Are there plans to upgrade hurricane shelters?
Dear Editor,
Jamaica is still counting the cost of Hurricane Melissa. Homes are being repaired, roads restored, and communities slowly stitched back together. These recovery efforts are necessary and commendable, especially in parishes that took the full force of the storm.
But while we rebuild what was broken, we must ask an uncomfortable question: Are we preparing for what is coming next?
The 2026 Atlantic hurricane season begins in six months. Yet there has been little public discussion about constructing new hurricane shelters specifically designed to withstand Category 5 storms. Jamaica continues to depend largely on designated shelters — schools and public buildings — that were never engineered for the extreme winds, storm surge, and prolonged isolation that now define modern hurricanes.
Recently, The Bahamas opened a purpose-built hurricane shelter and community centre designed to survive Category 5 conditions. It is not just a shelter of last resort, but a daily-use community facility that transforms into a fortress during disasters. That example matters. Climate change is not a future threat, it is already reshaping the intensity and unpredictability of storms affecting the Caribbean.

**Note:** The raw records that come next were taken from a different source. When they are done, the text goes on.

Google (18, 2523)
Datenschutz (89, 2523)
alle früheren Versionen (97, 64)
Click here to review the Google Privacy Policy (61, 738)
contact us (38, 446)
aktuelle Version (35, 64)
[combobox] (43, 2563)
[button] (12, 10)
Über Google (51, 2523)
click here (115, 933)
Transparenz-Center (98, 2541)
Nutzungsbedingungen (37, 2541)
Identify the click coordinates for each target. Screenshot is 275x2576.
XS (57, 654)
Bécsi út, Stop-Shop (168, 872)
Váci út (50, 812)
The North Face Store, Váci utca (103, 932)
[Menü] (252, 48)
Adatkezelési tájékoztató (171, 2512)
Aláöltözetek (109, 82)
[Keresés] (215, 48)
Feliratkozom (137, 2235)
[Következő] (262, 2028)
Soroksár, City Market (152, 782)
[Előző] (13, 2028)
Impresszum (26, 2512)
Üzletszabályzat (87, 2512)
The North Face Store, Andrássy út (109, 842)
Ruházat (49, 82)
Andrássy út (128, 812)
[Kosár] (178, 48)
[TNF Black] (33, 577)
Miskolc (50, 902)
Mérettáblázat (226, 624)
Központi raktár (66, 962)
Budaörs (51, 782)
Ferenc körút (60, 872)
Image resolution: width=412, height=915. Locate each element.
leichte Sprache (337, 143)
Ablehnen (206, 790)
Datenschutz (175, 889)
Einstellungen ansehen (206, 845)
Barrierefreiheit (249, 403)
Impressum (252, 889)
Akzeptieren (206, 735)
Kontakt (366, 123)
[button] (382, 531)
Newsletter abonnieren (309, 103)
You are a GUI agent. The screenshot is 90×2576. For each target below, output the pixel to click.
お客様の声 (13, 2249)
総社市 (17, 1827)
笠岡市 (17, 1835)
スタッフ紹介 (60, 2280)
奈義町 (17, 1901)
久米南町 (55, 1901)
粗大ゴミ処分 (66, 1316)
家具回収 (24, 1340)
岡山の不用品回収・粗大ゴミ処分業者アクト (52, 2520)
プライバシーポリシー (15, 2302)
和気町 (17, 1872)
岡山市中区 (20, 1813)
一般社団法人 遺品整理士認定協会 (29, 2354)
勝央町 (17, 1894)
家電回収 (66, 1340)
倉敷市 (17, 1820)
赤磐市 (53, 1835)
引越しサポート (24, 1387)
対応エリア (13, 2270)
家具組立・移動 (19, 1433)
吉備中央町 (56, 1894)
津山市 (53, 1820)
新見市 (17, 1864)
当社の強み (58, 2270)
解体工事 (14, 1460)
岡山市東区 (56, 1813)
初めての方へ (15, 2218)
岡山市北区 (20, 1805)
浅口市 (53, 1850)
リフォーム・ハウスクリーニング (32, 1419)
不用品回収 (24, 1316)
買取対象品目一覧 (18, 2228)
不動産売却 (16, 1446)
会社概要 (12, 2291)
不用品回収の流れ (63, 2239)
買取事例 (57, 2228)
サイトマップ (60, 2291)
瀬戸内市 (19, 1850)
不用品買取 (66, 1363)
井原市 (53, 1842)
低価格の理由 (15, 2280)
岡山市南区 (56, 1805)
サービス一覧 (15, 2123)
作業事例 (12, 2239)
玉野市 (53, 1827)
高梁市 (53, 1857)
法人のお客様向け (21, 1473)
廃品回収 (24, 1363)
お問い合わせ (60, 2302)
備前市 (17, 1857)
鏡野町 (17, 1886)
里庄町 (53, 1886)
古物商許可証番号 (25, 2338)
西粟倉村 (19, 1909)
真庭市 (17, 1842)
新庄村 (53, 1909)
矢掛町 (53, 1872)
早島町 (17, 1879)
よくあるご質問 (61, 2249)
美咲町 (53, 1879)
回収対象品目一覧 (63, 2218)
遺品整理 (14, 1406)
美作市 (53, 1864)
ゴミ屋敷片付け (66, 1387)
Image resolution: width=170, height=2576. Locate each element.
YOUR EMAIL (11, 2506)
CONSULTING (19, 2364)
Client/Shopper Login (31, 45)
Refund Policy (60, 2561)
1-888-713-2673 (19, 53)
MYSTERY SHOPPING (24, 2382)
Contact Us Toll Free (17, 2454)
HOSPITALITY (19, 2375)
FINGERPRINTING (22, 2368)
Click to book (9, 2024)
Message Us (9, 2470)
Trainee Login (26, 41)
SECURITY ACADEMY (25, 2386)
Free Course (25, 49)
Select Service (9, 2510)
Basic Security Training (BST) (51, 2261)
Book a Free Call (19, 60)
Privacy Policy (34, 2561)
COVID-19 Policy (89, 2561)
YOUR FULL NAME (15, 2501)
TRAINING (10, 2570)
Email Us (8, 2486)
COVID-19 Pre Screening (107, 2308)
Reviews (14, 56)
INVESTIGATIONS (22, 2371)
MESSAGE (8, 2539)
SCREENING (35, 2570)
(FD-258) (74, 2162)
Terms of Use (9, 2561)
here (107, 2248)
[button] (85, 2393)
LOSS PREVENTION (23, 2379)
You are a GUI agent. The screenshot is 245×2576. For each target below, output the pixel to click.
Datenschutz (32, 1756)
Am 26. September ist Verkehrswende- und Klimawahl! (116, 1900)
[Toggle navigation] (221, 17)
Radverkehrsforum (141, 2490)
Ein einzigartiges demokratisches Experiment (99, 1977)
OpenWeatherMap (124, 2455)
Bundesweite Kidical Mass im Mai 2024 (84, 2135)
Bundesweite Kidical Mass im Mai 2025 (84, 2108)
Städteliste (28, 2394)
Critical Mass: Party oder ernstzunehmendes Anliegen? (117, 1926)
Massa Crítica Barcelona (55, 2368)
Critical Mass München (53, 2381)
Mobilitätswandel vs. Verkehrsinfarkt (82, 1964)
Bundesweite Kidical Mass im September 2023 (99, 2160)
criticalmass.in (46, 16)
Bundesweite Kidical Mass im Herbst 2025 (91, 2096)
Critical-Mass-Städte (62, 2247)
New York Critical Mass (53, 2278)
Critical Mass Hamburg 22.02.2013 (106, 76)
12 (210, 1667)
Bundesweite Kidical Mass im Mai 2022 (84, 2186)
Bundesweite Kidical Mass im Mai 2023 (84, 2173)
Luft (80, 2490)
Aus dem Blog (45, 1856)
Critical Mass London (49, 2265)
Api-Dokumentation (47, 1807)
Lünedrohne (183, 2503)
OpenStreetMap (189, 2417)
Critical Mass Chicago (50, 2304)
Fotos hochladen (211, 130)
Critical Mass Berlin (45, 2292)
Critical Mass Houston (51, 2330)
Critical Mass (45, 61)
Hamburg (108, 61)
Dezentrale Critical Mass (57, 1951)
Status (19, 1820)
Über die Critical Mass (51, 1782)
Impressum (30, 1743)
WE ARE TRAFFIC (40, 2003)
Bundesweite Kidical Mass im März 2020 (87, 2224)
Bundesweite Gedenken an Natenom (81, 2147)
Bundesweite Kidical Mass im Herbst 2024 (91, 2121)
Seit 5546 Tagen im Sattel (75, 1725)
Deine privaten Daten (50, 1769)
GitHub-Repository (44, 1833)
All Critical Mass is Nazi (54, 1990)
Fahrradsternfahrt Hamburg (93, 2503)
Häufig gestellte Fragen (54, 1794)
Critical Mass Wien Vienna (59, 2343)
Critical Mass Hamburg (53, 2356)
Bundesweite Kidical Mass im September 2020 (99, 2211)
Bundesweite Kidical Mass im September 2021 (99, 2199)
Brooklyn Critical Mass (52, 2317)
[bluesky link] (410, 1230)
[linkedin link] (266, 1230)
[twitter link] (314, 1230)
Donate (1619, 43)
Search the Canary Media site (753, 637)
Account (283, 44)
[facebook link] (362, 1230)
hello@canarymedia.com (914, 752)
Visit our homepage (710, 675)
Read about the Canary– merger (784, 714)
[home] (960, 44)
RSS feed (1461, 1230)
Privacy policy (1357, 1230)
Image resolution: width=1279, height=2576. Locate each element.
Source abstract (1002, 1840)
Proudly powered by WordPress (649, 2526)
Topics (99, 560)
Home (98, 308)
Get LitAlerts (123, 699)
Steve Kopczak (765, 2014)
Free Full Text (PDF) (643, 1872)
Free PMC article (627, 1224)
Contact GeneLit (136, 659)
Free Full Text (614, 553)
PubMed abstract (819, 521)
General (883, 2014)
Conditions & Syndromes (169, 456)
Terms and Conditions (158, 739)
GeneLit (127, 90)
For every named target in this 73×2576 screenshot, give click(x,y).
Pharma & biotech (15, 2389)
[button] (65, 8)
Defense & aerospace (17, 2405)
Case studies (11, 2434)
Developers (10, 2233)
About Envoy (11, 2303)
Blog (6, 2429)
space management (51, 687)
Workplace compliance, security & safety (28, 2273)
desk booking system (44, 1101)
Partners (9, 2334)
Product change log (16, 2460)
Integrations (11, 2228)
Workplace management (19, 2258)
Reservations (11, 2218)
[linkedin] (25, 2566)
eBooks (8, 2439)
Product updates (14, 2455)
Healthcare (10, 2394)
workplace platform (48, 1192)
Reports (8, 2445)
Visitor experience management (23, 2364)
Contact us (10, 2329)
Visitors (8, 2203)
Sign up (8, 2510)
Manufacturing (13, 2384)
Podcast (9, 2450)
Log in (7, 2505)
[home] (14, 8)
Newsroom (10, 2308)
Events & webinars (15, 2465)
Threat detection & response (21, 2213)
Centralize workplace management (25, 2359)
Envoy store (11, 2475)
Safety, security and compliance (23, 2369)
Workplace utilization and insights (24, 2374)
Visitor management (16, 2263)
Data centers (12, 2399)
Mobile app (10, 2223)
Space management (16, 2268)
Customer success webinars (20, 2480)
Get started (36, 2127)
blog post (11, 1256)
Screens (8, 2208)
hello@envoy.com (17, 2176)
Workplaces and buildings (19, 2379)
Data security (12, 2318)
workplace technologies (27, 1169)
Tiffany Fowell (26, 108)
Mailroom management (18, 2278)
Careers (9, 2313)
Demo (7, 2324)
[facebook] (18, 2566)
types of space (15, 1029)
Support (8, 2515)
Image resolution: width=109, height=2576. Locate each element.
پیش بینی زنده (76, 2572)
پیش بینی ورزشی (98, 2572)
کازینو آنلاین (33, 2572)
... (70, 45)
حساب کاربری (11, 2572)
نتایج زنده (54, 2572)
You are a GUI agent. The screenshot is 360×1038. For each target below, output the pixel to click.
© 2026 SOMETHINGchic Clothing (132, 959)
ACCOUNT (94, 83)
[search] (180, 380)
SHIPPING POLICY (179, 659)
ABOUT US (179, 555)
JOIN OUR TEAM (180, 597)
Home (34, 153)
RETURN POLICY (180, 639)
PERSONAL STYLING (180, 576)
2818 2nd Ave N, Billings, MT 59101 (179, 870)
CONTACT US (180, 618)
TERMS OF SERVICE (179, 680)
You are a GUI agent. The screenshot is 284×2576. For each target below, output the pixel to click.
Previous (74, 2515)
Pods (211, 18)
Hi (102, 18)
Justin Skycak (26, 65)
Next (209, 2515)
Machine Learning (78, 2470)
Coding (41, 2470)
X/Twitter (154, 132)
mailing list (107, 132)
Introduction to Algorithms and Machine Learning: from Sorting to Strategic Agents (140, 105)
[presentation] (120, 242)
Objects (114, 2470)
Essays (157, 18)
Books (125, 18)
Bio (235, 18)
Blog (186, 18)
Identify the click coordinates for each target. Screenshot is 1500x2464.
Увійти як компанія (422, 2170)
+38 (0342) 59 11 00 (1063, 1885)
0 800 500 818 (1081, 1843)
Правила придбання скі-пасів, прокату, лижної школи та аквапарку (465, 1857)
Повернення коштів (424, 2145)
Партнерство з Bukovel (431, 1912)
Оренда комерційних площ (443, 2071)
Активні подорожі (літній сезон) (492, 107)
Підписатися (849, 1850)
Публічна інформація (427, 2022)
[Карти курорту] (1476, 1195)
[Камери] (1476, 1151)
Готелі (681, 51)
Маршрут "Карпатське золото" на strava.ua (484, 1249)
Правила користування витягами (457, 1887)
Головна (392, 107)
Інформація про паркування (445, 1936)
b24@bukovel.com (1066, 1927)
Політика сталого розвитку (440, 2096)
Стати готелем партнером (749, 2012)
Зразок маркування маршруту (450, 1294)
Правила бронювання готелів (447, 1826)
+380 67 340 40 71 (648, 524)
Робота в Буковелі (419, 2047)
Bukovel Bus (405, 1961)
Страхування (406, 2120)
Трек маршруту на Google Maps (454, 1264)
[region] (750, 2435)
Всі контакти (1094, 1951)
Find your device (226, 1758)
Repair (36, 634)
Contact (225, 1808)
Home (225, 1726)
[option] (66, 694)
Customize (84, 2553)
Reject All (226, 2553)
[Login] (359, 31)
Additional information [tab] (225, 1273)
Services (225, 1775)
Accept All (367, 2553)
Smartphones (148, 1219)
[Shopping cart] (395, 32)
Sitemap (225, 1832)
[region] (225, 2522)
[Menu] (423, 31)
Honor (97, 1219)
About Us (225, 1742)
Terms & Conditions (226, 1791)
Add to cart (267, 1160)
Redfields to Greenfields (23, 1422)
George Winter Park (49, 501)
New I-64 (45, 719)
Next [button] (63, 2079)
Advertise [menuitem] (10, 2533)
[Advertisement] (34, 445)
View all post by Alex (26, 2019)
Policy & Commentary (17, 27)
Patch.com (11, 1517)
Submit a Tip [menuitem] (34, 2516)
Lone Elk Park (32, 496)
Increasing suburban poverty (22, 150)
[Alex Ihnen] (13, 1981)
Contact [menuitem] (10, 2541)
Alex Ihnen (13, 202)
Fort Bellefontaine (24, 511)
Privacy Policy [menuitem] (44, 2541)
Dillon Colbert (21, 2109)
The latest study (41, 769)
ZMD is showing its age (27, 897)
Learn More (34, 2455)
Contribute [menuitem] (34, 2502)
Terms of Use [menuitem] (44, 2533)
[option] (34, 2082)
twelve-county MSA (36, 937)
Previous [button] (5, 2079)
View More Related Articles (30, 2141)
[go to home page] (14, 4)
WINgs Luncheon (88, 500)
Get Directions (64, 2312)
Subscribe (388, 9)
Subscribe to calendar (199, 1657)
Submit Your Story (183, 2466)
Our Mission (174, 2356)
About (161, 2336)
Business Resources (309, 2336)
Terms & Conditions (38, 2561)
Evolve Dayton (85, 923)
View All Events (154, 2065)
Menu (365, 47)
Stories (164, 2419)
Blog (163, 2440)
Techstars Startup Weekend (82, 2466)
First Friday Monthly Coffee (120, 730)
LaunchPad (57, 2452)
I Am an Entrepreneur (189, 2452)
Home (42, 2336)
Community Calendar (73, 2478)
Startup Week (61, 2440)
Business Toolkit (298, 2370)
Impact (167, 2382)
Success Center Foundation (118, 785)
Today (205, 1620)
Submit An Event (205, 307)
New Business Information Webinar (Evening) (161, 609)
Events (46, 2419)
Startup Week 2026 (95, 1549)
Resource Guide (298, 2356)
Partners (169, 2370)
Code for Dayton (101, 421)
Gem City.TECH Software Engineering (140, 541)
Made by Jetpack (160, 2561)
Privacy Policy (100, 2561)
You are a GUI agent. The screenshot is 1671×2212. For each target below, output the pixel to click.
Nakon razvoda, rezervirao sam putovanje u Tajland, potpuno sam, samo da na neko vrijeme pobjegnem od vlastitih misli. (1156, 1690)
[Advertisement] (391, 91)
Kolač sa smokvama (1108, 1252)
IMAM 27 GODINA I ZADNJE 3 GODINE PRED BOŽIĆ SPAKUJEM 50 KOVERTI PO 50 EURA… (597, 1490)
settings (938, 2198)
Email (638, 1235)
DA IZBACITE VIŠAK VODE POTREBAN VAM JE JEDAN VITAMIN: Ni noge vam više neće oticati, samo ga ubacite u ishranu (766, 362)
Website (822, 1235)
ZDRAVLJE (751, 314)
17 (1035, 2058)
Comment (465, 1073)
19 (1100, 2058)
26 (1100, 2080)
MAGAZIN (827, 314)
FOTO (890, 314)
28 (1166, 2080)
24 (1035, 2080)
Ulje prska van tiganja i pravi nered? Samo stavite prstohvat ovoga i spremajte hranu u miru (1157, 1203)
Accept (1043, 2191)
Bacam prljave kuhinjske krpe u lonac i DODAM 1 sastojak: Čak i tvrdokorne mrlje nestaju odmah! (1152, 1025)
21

Hurricane Melissa showed us how fragile even newer infrastructure can be. If public buildings constructed in recent decades can suffer severe damage, what confidence should citizens have that ordinary shelters will hold when the next major storm makes landfall at full strength?
Preparedness cannot be reduced to shelter lists and press briefings during emergencies. It requires hard decisions about engineering standards, investment priorities, and transparency. Are we planning Category-5-rated shelters? If so, where? If not, why?
Recovery without resilience is repetition. Each hurricane season we promise to “build back better”, yet we rarely build forward — towards structures designed for the storms we know are coming. The question is not whether Jamaica can afford to construct hardened hurricane shelters. The real question is whether we can afford not to.
Six months is not a long time. The time to begin that conversation — and those constructions — is now, before the next storm forces it upon us.